After reading the lines below, count those that contain "will" and give the count alone.

[Stored records]
+ + + +

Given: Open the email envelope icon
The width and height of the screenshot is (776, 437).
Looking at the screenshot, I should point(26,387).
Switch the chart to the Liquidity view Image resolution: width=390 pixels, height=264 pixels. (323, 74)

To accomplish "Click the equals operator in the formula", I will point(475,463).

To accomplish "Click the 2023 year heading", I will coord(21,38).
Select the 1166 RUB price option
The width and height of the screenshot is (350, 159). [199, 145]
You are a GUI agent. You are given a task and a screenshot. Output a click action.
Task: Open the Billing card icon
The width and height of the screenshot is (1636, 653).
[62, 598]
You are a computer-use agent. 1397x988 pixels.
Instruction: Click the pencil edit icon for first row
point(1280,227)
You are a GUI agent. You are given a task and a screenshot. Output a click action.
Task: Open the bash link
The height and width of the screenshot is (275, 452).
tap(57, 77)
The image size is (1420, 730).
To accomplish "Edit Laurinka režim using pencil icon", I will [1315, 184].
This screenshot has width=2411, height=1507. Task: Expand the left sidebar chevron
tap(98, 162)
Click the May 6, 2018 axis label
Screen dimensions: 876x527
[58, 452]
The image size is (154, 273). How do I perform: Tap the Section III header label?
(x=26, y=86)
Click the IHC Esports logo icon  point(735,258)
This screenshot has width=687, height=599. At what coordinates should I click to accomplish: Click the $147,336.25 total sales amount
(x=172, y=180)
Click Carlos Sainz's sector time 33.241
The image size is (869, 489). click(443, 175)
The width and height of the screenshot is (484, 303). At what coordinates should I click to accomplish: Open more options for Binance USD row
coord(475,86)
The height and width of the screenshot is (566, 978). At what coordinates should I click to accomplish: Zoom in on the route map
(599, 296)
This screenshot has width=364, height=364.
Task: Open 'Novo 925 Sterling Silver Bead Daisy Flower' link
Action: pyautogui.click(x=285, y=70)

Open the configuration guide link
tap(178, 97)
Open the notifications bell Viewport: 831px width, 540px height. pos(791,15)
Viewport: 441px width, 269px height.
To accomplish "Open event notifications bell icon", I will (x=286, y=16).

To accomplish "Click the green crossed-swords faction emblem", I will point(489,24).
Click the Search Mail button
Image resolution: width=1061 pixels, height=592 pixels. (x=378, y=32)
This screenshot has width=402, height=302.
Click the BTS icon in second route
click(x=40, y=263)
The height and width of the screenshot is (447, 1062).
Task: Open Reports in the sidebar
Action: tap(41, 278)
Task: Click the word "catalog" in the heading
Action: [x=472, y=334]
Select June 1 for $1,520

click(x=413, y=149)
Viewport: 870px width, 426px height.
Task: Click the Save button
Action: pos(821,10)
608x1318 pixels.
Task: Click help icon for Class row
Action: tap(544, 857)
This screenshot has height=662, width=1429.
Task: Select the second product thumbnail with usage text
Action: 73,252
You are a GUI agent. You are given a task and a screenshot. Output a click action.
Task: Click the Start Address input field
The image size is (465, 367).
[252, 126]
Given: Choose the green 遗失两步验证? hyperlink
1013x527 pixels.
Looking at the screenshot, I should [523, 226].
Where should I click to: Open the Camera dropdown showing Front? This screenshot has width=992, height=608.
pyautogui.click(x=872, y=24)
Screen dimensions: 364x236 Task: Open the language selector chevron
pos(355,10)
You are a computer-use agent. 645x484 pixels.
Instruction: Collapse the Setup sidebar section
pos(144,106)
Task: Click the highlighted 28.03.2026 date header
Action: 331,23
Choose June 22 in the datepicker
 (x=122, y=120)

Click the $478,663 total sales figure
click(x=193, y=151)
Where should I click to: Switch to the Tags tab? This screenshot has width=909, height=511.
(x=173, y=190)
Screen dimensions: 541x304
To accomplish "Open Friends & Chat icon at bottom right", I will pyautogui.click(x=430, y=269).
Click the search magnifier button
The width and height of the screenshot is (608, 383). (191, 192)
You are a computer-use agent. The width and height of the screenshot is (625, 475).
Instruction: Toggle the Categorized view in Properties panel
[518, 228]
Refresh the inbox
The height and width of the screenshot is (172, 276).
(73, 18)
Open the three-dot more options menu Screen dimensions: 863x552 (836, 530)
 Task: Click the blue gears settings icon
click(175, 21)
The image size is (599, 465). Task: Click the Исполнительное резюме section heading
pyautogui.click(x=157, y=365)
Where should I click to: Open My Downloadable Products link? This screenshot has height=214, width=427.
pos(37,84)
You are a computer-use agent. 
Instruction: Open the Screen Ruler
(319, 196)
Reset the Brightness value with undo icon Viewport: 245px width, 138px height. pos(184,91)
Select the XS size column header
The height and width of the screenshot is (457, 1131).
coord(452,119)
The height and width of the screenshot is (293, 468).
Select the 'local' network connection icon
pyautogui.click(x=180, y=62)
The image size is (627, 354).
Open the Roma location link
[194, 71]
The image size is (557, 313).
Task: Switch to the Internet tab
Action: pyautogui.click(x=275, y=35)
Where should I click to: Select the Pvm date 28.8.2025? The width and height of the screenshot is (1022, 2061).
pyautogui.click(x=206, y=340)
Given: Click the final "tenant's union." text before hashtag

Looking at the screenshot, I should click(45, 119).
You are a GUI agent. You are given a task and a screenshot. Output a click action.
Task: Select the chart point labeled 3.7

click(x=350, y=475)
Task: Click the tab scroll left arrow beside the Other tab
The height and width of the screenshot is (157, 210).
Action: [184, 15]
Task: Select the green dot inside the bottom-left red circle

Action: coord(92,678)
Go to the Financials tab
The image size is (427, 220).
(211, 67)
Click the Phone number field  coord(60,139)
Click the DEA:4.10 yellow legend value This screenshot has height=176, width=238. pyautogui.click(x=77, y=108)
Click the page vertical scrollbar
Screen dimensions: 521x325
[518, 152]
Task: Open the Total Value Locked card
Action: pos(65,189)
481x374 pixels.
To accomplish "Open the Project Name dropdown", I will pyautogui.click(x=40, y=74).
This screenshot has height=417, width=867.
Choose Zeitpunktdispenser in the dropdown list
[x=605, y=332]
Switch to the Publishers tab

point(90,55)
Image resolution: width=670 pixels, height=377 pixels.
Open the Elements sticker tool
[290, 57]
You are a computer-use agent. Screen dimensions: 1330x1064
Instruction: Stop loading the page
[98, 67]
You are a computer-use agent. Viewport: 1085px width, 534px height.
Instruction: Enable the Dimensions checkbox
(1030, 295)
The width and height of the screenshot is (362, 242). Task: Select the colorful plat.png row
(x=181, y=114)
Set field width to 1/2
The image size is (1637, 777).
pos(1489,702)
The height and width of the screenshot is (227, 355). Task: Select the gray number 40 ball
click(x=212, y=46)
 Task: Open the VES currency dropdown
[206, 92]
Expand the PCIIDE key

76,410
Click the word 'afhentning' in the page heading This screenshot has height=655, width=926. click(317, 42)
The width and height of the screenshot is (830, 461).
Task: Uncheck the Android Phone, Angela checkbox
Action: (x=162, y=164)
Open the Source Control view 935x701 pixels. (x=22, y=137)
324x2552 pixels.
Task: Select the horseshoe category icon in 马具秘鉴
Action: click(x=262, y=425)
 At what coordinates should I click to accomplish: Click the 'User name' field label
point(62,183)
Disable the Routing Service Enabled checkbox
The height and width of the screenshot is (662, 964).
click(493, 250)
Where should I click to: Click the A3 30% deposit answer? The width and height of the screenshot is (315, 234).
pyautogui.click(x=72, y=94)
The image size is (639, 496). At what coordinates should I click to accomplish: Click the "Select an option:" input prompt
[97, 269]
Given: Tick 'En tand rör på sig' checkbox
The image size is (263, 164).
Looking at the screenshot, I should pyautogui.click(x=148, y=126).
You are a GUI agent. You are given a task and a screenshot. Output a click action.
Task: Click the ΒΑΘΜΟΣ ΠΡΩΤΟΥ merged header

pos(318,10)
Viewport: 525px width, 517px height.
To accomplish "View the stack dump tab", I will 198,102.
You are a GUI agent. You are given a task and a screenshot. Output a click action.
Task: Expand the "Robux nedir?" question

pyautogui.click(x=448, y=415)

+ + + +

### ANSWER SPACE
8